ContainersMonitorImpl的主要功能几乎全部在一个MonitoringThread线程中实现。其源码如下,略长。
private class MonitoringThread extends Thread {
public MonitoringThread() {
super("Container Monitor");
}
@Override
public void run() {
while (true) {
// Print the processTrees for debugging.
if (LOG.isDebugEnabled()) {
// 打印日志
}
// Add new containers
synchronized (containersToBeAdded) {
for (Entry<ContainerId, ProcessTreeInfo> entry : containersToBeAdded
.entrySet()) {
ContainerId containerId = entry.getKey();
ProcessTreeInfo processTreeInfo = entry.getValue();
LOG.info("Starting resource-monitoring for " + containerId);
trackingContainers.put(containerId, processTreeInfo);
}
containersToBeAdded.clear();
}
// Remove finished containers
synchronized (containersToBeRemoved) {
for (ContainerId containerId : containersToBeRemoved) {
trackingContainers.remove(containerId);
LOG.info("Stopping resource-monitoring for " + containerId);
}
containersToBeRemoved.clear();
}
// Now do the monitoring for the trackingContainers
// Check memory usage and kill any overflowing containers
long vmemStillInUsage = 0;
long pmemStillInUsage = 0;
for (Iterator<Map.Entry<ContainerId, ProcessTreeInfo>> it =
trackingContainers.entrySet().iterator(); it.hasNext();) {
Map.Entry<ContainerId, ProcessTreeInfo> entry = it.next();
ContainerId containerId = entry.getKey();
ProcessTreeInfo ptInfo = entry.getValue();
try {
String pId = ptInfo.getPID();
// Initialize any uninitialized processTrees
if (pId == null) {
// get pid from ContainerId
pId = containerExecutor.getProcessId(ptInfo.getContainerId());
if (pId != null) {
// pId will be null, either if the container is not spawned yet
// or if the container's pid is removed from ContainerExecutor
LOG.debug("Tracking ProcessTree " + pId
+ " for the first time");
ResourceCalculatorProcessTree pt =
ResourceCalculatorProcessTree.getResourceCalculatorProcessTree(pId, processTreeClass, conf);
ptInfo.setPid(pId);
ptInfo.setProcessTree(pt);
}
}
// End of initializing any uninitialized processTrees
if (pId == null) {
continue; // processTree cannot be tracked
}
LOG.debug("Constructing ProcessTree for : PID = " + pId
+ " ContainerId = " + containerId);
ResourceCalculatorProcessTree pTree = ptInfo.getProcessTree();
pTree.updateProcessTree(); // update process-tree
long currentVmemUsage = pTree.getCumulativeVmem();
long currentPmemUsage = pTree.getCumulativeRssmem();
// as processes begin with an age 1, we want to see if there
// are processes more than 1 iteration old.

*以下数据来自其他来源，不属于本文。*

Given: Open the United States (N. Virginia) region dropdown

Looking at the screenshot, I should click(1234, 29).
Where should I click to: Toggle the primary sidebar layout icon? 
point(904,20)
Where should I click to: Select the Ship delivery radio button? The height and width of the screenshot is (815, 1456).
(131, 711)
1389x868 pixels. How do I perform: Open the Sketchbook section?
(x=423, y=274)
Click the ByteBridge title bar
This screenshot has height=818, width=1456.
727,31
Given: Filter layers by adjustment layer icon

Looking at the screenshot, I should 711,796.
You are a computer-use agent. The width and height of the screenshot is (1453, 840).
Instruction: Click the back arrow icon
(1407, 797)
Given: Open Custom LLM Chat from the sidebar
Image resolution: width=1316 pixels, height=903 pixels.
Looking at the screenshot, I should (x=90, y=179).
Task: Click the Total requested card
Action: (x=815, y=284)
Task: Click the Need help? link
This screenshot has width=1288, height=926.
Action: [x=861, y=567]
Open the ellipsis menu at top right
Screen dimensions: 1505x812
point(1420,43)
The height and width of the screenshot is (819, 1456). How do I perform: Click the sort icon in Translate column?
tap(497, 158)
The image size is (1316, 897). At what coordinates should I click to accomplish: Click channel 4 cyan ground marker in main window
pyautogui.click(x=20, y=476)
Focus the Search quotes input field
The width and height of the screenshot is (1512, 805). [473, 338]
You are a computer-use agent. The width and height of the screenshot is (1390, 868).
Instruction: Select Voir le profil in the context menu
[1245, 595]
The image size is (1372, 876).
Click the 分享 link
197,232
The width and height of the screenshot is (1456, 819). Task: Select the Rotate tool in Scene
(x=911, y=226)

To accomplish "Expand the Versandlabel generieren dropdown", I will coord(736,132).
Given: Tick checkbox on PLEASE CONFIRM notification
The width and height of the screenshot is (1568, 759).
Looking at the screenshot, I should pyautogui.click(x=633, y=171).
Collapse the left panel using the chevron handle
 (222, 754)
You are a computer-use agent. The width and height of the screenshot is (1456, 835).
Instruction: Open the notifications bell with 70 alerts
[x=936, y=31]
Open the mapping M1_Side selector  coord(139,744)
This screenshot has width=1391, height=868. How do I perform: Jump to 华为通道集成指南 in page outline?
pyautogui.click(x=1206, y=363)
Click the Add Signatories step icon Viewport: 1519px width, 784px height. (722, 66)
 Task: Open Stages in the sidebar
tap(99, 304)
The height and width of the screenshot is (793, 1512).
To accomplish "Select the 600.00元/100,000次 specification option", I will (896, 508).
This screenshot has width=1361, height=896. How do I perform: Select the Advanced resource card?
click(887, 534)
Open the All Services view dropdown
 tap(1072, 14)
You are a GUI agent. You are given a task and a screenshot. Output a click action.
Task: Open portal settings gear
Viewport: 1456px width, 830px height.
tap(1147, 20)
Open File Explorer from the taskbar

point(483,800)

long curMemUsageOfAgedProcesses = pTree.getCumulativeVmem(1);
long curRssMemUsageOfAgedProcesses = pTree.getCumulativeRssmem(1);
long vmemLimit = ptInfo.getVmemLimit();
long pmemLimit = ptInfo.getPmemLimit();
LOG.info(String.format(
"Memory usage of ProcessTree %s for container-id %s: ",
pId, containerId.toString()) +
formatUsageString(currentVmemUsage, vmemLimit, currentPmemUsage, pmemLimit));
boolean isMemoryOverLimit = false;
String msg = "";
int containerExitStatus = ContainerExitStatus.INVALID;
if (isVmemCheckEnabled()
&& isProcessTreeOverLimit(containerId.toString(),
currentVmemUsage, curMemUsageOfAgedProcesses, vmemLimit)) {
// Container (the root process) is still alive and overflowing
// memory.
// Dump the process-tree and then clean it up.
msg = formatErrorMessage("virtual",
currentVmemUsage, vmemLimit,
currentPmemUsage, pmemLimit,
pId, containerId, pTree);
isMemoryOverLimit = true;
containerExitStatus = ContainerExitStatus.KILLED_EXCEEDED_VMEM;
} else if (isPmemCheckEnabled()
&& isProcessTreeOverLimit(containerId.toString(),
currentPmemUsage, curRssMemUsageOfAgedProcesses,
pmemLimit)) {
// Container (the root process) is still alive and overflowing
// memory.
// Dump the process-tree and then clean it up.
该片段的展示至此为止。